* _Problem_: Output exactly the lines of the listing below that run from the line with "This screenshot has height=827, width=1165." through the line with "Instruction: Select Excellent". No pictures.
━━━━━ Given records
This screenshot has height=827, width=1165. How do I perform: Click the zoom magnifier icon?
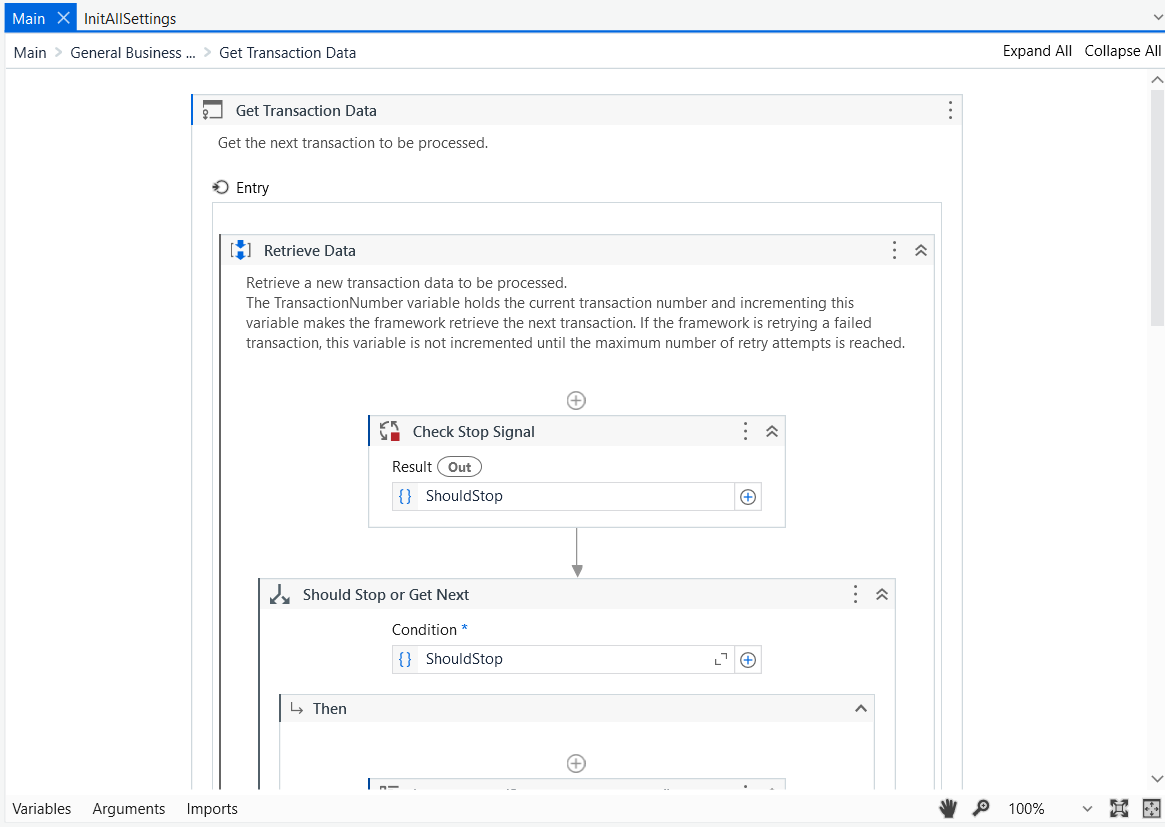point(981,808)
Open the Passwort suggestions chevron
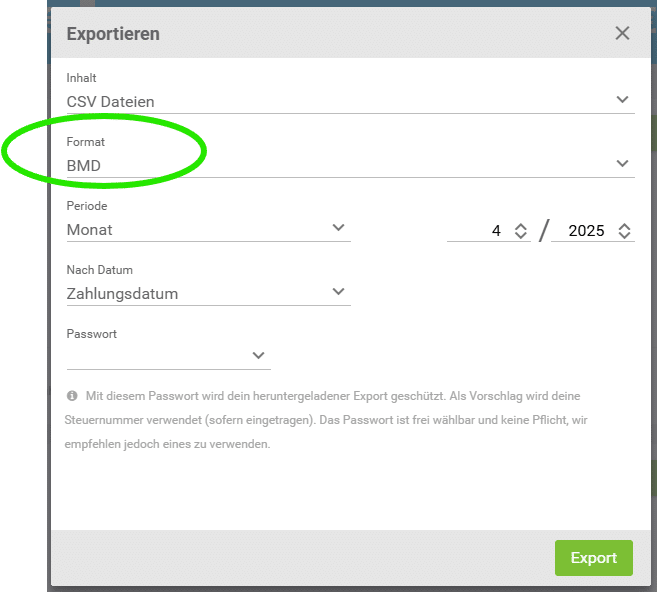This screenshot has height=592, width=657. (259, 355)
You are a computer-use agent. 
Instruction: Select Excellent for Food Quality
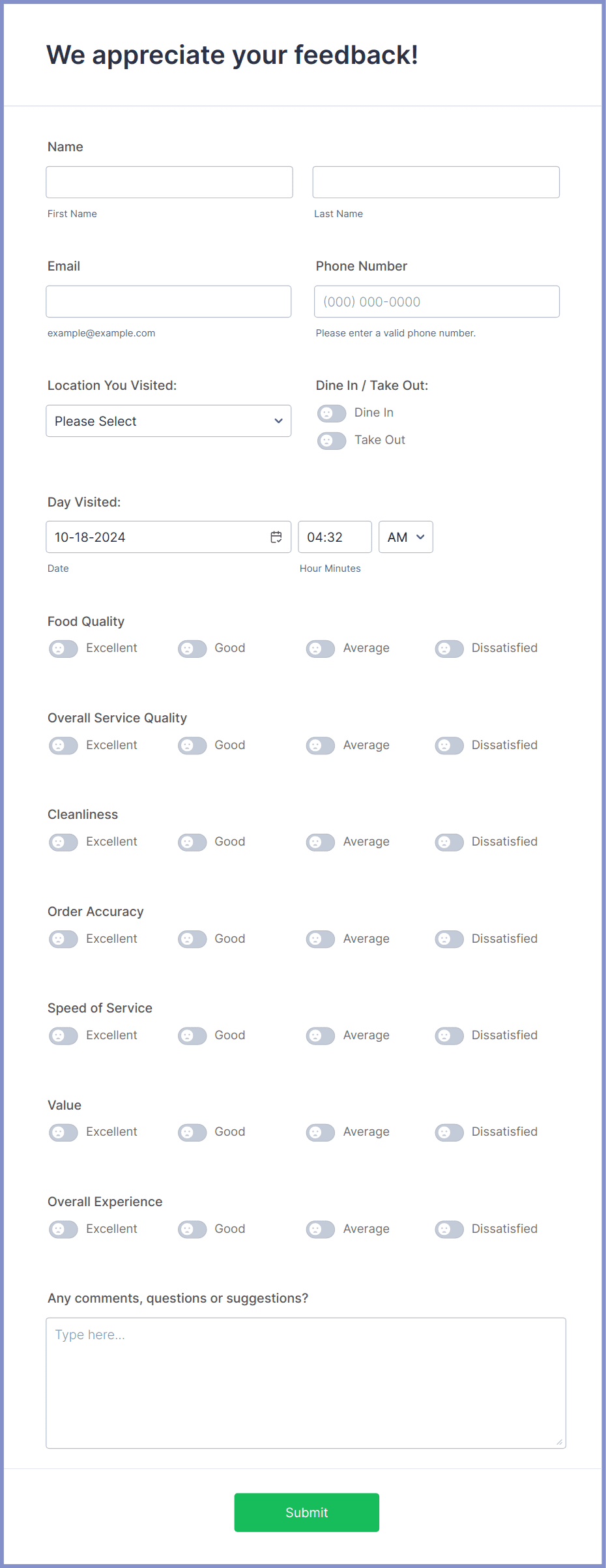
━━━━━━━━━━
━━━━━ Given records
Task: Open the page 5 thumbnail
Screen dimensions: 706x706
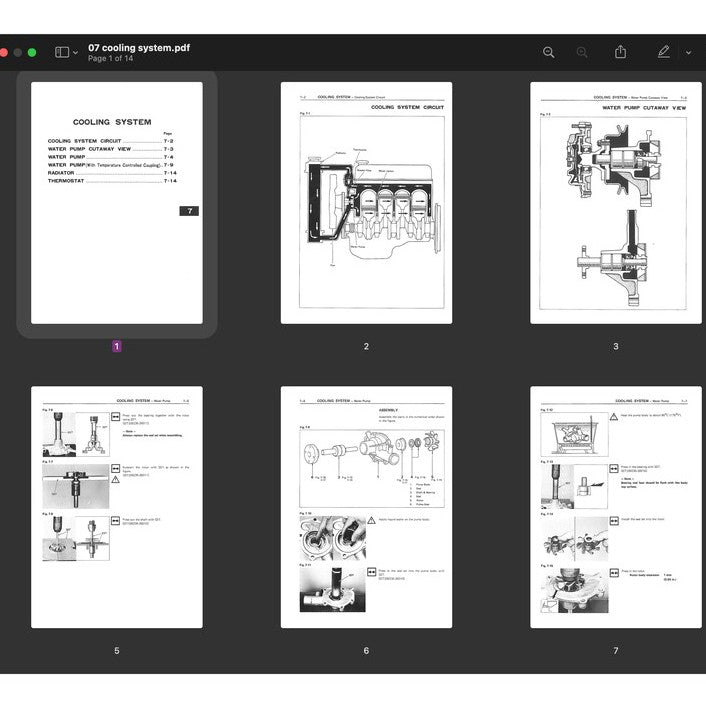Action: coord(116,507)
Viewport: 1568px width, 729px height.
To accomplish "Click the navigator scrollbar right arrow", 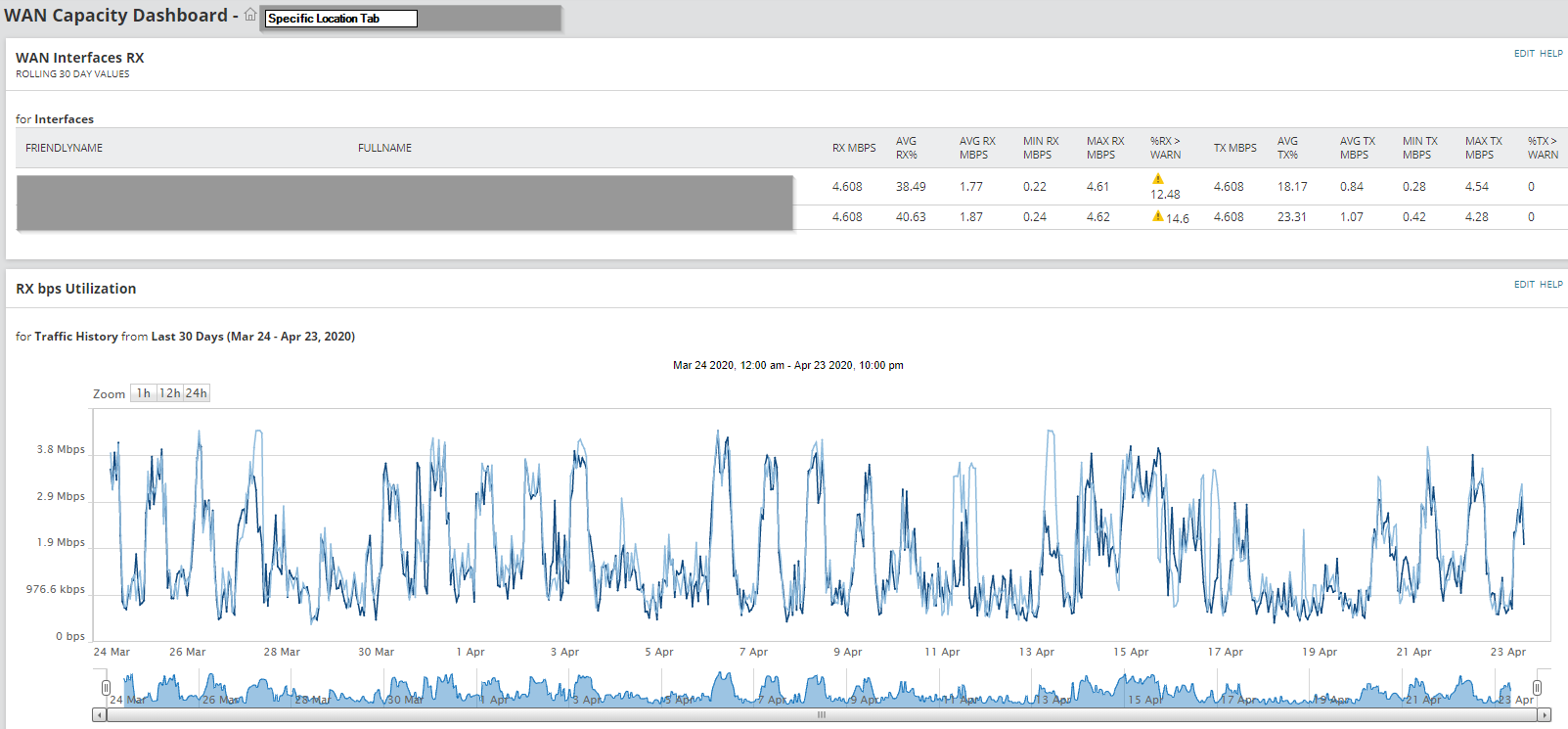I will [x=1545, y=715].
━━━━━━━━━━
━━━━━ Given records
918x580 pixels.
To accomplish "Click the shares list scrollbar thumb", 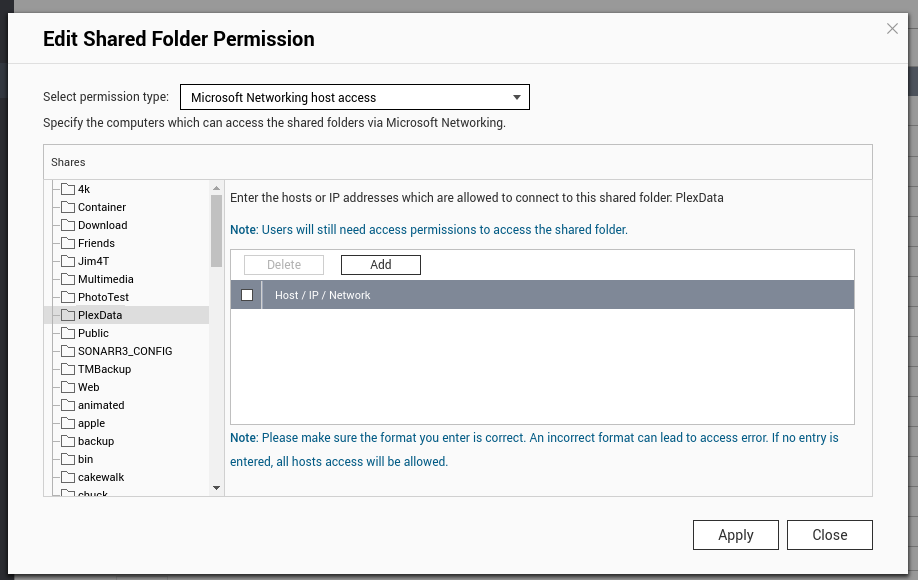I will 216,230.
━━━━━━━━━━
* _Exercise response_:
This screenshot has height=827, width=1165. How do I perform: Click the zoom magnifier icon?
point(981,808)
Open the Passwort suggestions chevron
This screenshot has height=592, width=657. (259, 355)
You are a computer-use agent. 
Instruction: Select Excellent for Food Quality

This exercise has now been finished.